Abusievelijk is in 2013 de eis om vaststelling van de subsidie aan te vragen volledig vervallen. Een ambtshalve vaststelling (zonder aanvraag) is wel noodzakelijk en wordt daarom hier weer in de regeling gezet.

Artikelen 30 en 31

Met deze aanvulling van artikel 30 wordt aangegeven dat resterende middelen van de subsidie voor zij-instroom kunnen worden gebruikt voor andere doelen binnen het kader van het bekostigd onderwijs. De subsidieontvanger moet wel kunnen aantonen dat is voldaan aan het gestelde in artikel 27 van de regeling.

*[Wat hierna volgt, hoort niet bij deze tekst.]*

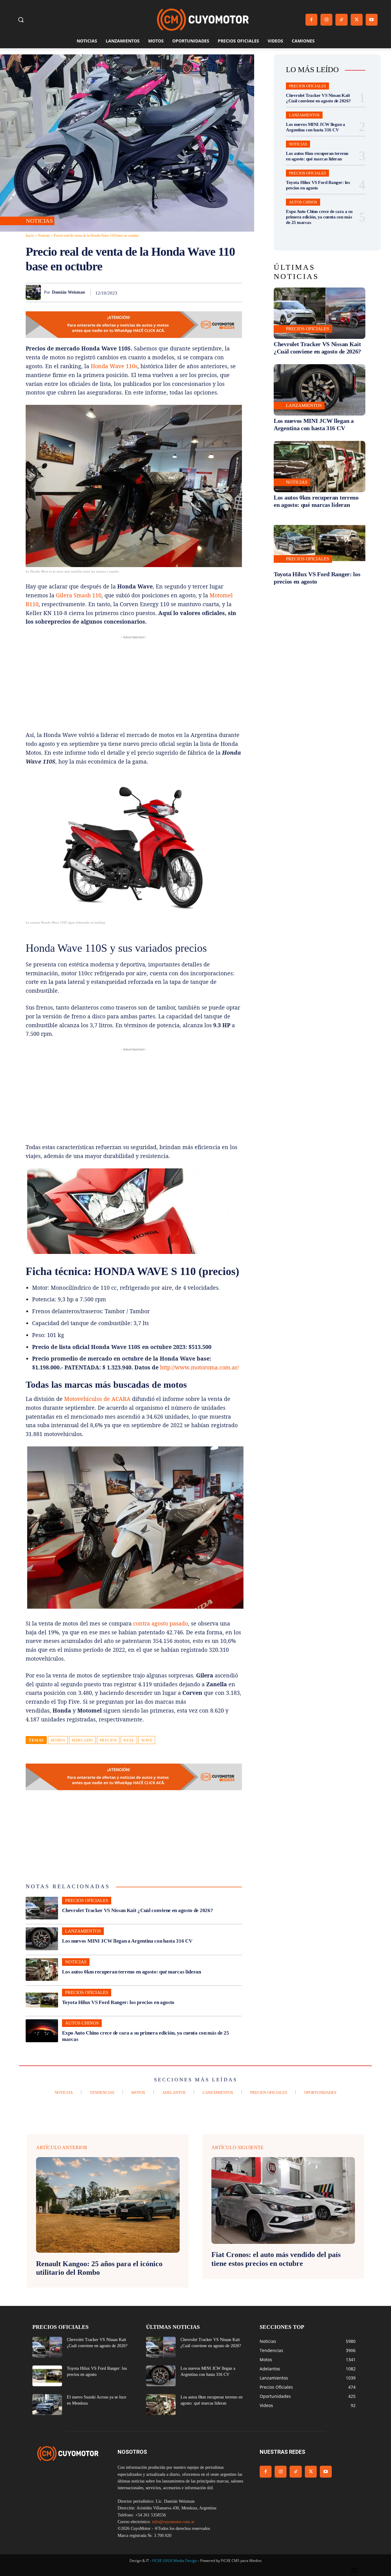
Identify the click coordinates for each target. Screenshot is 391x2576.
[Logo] (203, 20)
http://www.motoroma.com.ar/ (199, 1367)
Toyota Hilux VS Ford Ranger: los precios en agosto (118, 2002)
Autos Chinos (82, 2023)
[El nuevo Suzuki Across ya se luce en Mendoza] (47, 2404)
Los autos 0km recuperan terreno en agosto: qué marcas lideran (131, 1972)
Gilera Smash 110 (78, 595)
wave (146, 1740)
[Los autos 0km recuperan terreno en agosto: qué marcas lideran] (42, 1969)
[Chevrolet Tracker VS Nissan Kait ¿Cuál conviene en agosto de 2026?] (42, 1908)
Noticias (39, 221)
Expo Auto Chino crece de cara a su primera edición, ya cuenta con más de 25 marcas (319, 217)
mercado (82, 1740)
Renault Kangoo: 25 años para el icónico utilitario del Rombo (99, 2268)
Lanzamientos (83, 1931)
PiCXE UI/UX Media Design (174, 2560)
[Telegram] (221, 292)
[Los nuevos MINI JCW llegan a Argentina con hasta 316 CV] (42, 1938)
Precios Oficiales (86, 1900)
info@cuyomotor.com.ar (173, 2521)
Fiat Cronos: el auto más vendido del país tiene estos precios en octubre (276, 2259)
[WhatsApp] (179, 292)
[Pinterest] (165, 292)
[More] (235, 292)
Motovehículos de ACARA (97, 1398)
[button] (20, 19)
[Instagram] (326, 20)
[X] (357, 20)
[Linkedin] (193, 292)
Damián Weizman (68, 292)
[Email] (207, 292)
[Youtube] (372, 20)
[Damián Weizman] (35, 292)
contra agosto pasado (160, 1623)
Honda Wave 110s (114, 366)
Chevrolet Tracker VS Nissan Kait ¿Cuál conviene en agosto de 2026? (137, 1910)
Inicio (30, 235)
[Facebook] (311, 20)
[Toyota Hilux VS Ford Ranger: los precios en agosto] (42, 2000)
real (128, 1740)
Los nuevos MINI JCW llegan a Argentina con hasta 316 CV (127, 1941)
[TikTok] (341, 20)
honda (58, 1740)
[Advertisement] (134, 683)
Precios (108, 1740)
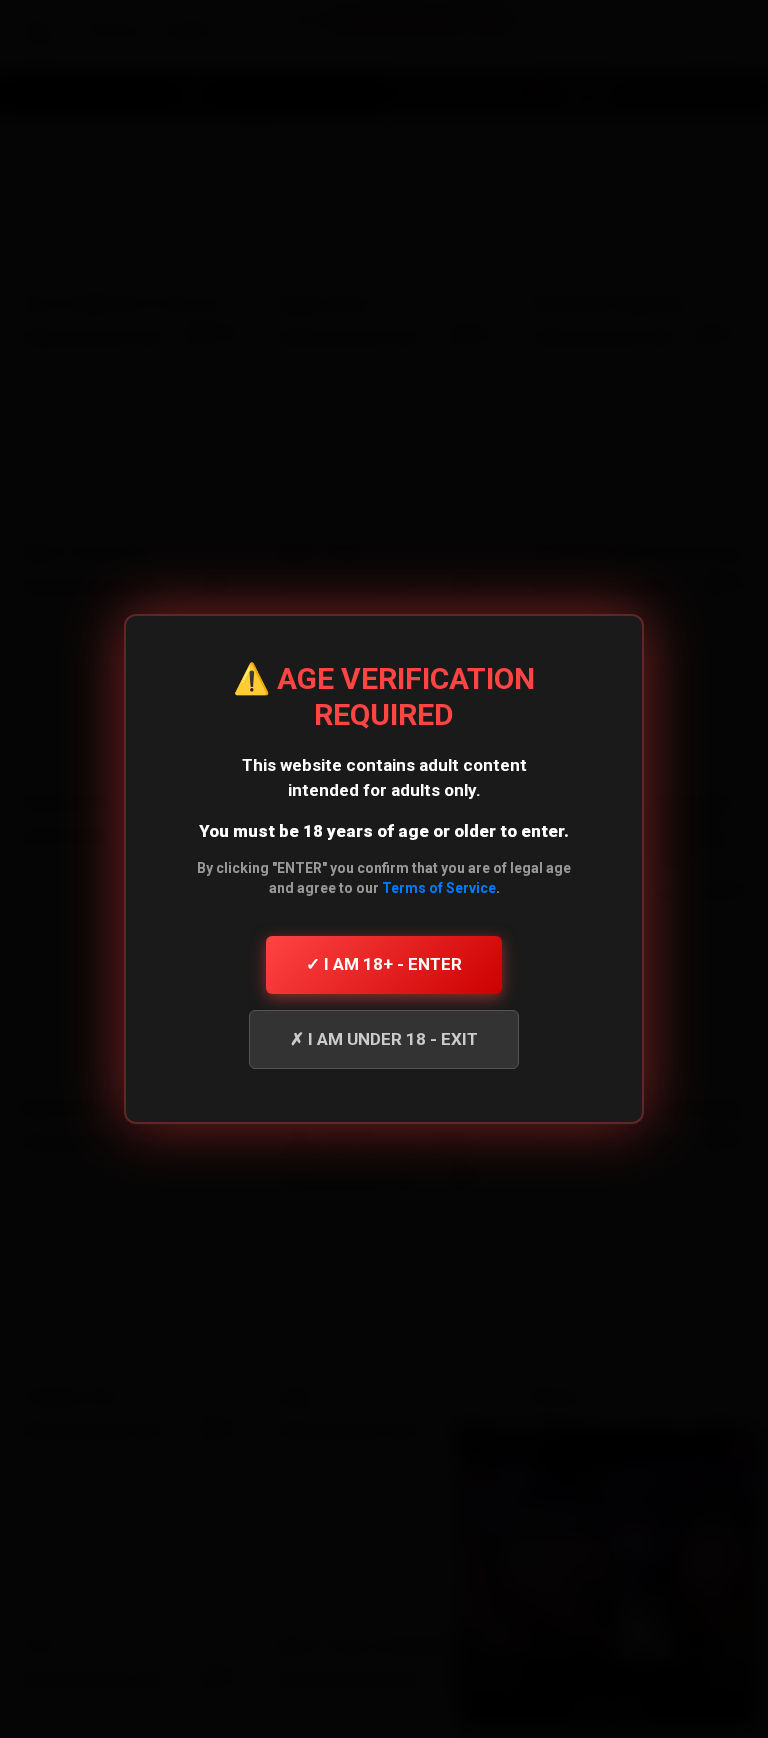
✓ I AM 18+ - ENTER (384, 964)
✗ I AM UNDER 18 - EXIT (384, 1039)
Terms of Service (439, 888)
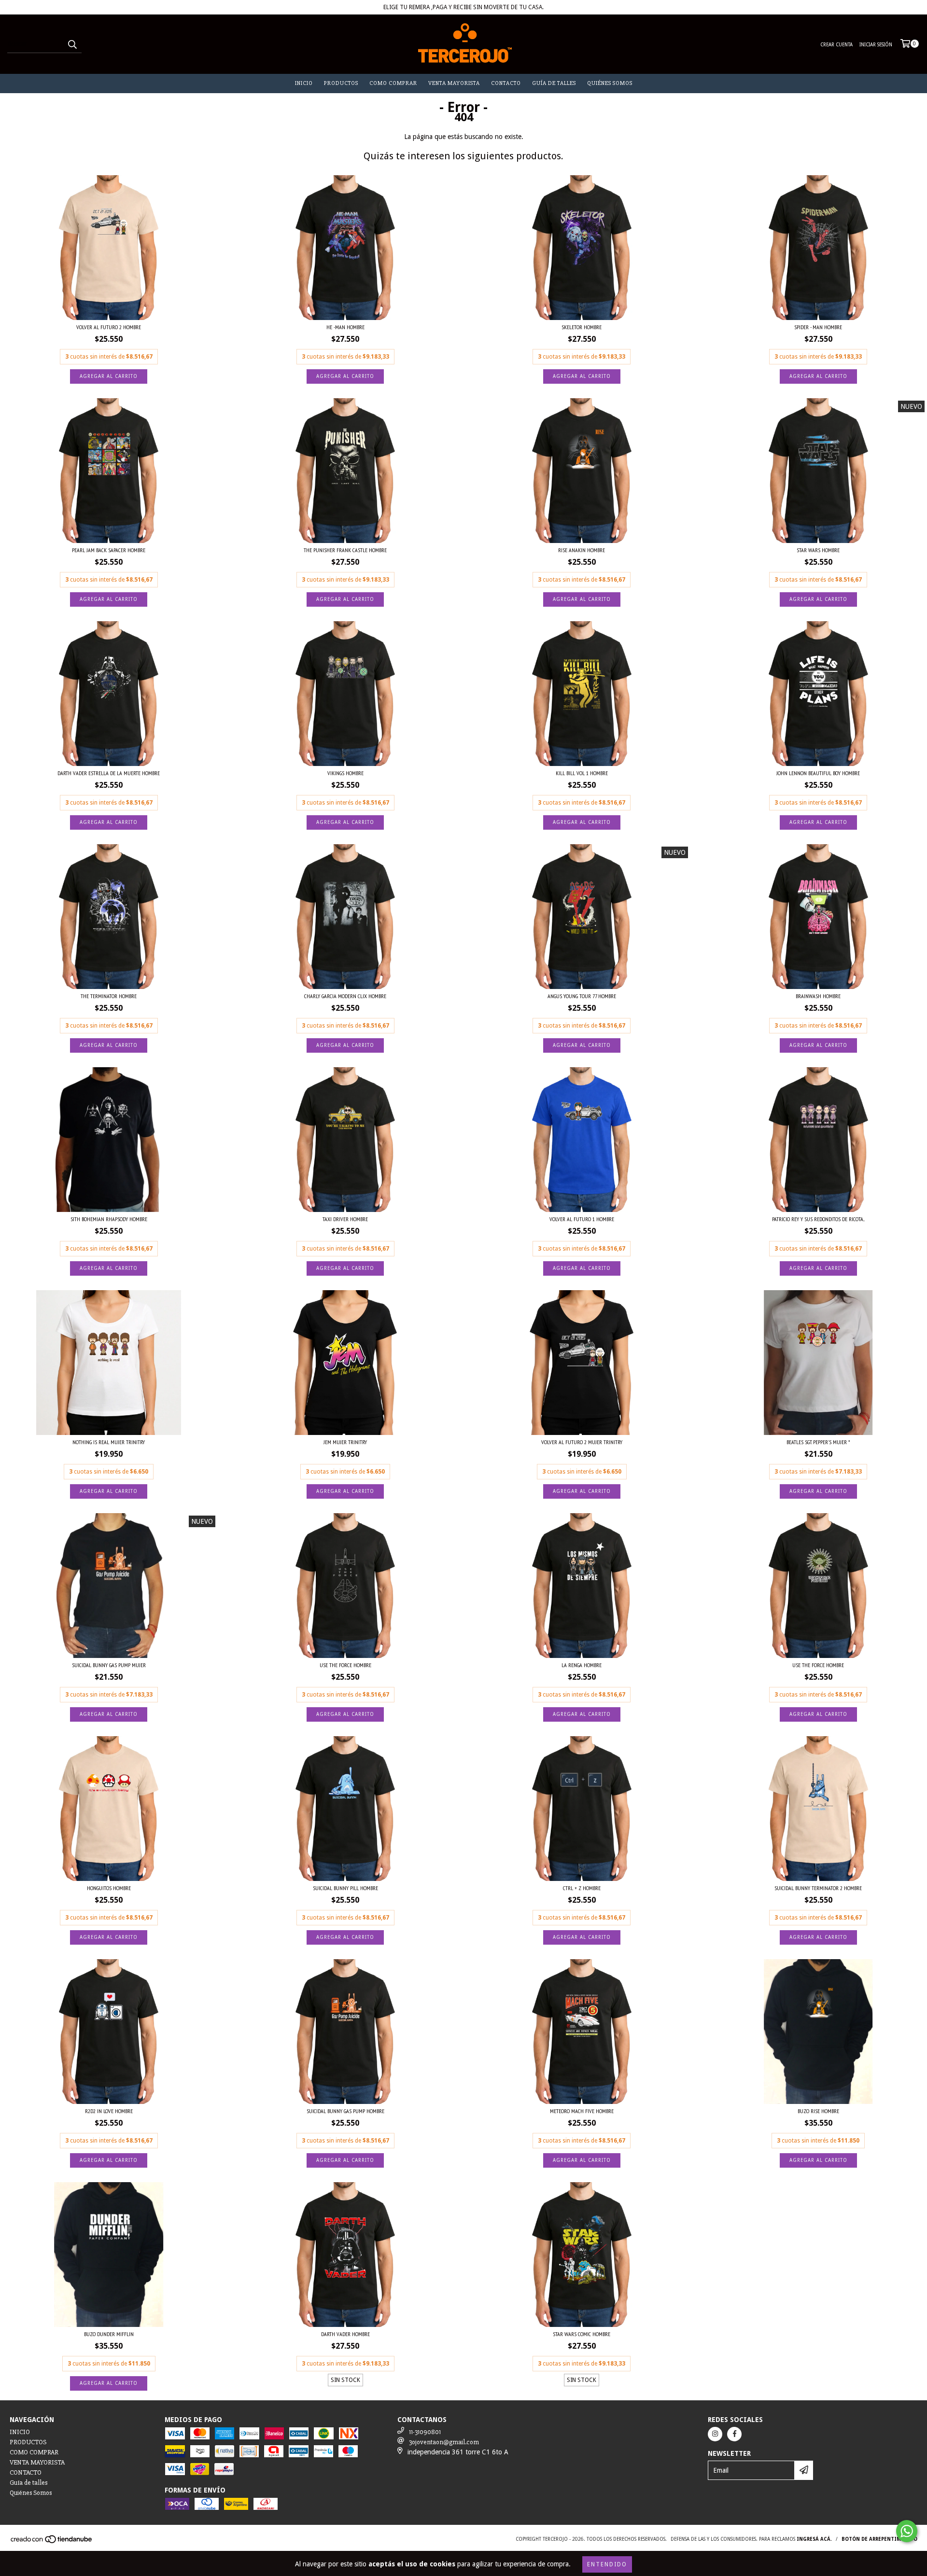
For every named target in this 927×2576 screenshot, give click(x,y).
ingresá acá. (814, 2539)
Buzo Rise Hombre (818, 2111)
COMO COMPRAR (393, 83)
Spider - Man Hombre (818, 327)
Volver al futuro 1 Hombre (581, 1219)
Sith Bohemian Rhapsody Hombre (108, 1219)
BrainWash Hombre (818, 996)
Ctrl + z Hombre (582, 1888)
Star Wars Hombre (818, 550)
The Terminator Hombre (109, 996)
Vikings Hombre (345, 773)
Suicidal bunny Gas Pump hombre (345, 2111)
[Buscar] (72, 44)
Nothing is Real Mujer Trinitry (108, 1442)
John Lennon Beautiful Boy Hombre (818, 773)
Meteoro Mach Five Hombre (582, 2111)
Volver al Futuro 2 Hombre (108, 327)
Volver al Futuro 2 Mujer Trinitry (581, 1442)
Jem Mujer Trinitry (345, 1442)
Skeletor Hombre (582, 327)
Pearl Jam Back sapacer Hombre (108, 550)
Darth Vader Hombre (345, 2334)
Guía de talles (554, 83)
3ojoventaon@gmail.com (444, 2442)
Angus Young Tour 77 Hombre (582, 996)
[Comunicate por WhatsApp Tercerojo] (906, 2531)
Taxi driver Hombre (345, 1219)
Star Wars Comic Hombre (581, 2334)
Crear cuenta (836, 44)
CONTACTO (506, 83)
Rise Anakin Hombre (581, 550)
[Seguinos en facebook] (734, 2434)
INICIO (304, 83)
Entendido (607, 2564)
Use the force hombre (818, 1665)
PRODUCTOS (341, 83)
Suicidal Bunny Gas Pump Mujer (109, 1665)
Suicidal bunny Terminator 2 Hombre (818, 1888)
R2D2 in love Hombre (109, 2111)
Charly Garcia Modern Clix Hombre (345, 996)
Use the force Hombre (345, 1665)
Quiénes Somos (609, 83)
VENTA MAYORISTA (454, 83)
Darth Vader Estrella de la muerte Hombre (108, 773)
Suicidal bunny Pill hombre (345, 1888)
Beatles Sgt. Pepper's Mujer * (818, 1442)
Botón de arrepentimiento (879, 2539)
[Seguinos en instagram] (715, 2434)
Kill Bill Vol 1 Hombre (582, 773)
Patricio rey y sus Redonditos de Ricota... (818, 1219)
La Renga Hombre (582, 1665)
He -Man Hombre (345, 327)
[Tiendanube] (52, 2542)
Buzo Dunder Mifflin (109, 2334)
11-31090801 (425, 2432)
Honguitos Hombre (109, 1888)
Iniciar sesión (875, 44)
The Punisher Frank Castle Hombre (345, 550)
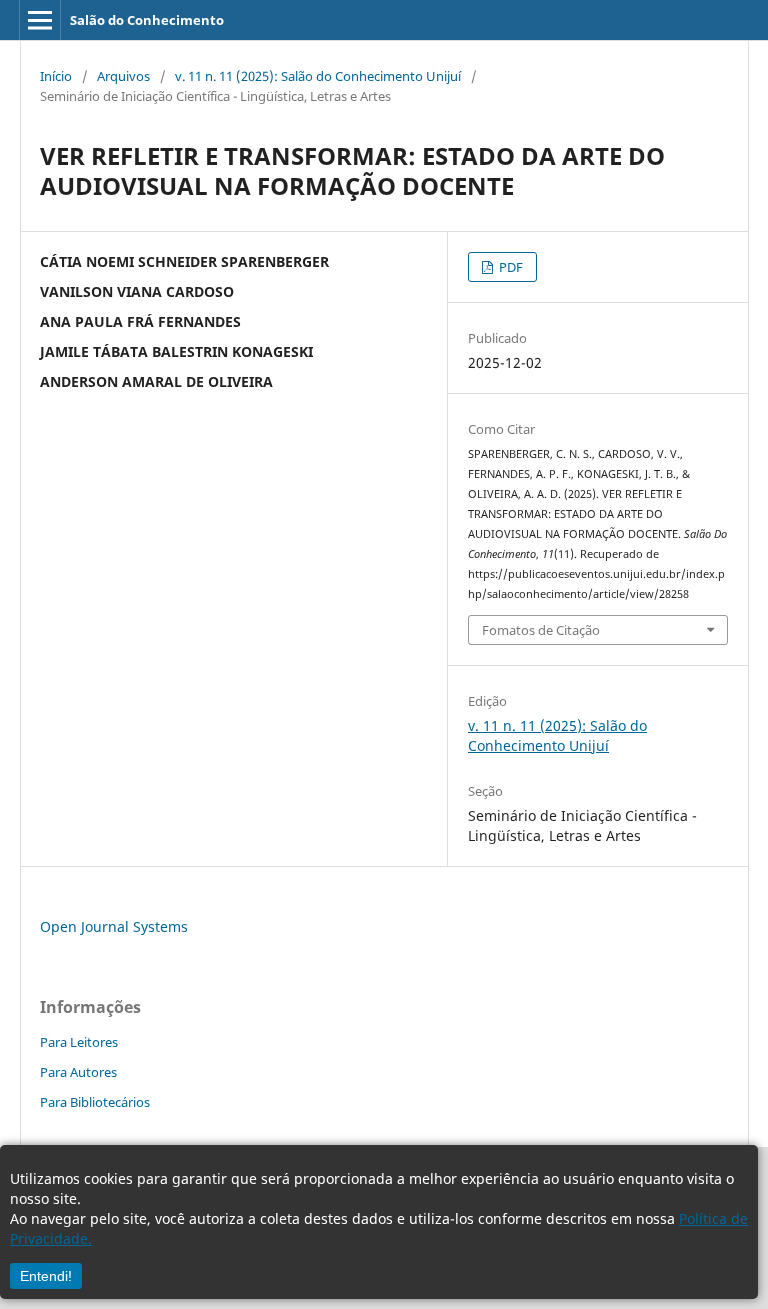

Door in artikel 30 te bepalen dat het eventuele restant ook kan worden besteed aan andere bekostigde activiteiten, dient de subsidie middels een ander model te worden weergegeven in het jaarverslag (model G1 in plaats van model G2). Dit wordt in artikel 31 gewijzigd.

De Minister van Onderwijs, Cultuur en Wetenschap, M. Bussemaker.

De Staatssecretaris van Onderwijs, Cultuur en Wetenschap, S. Dekker.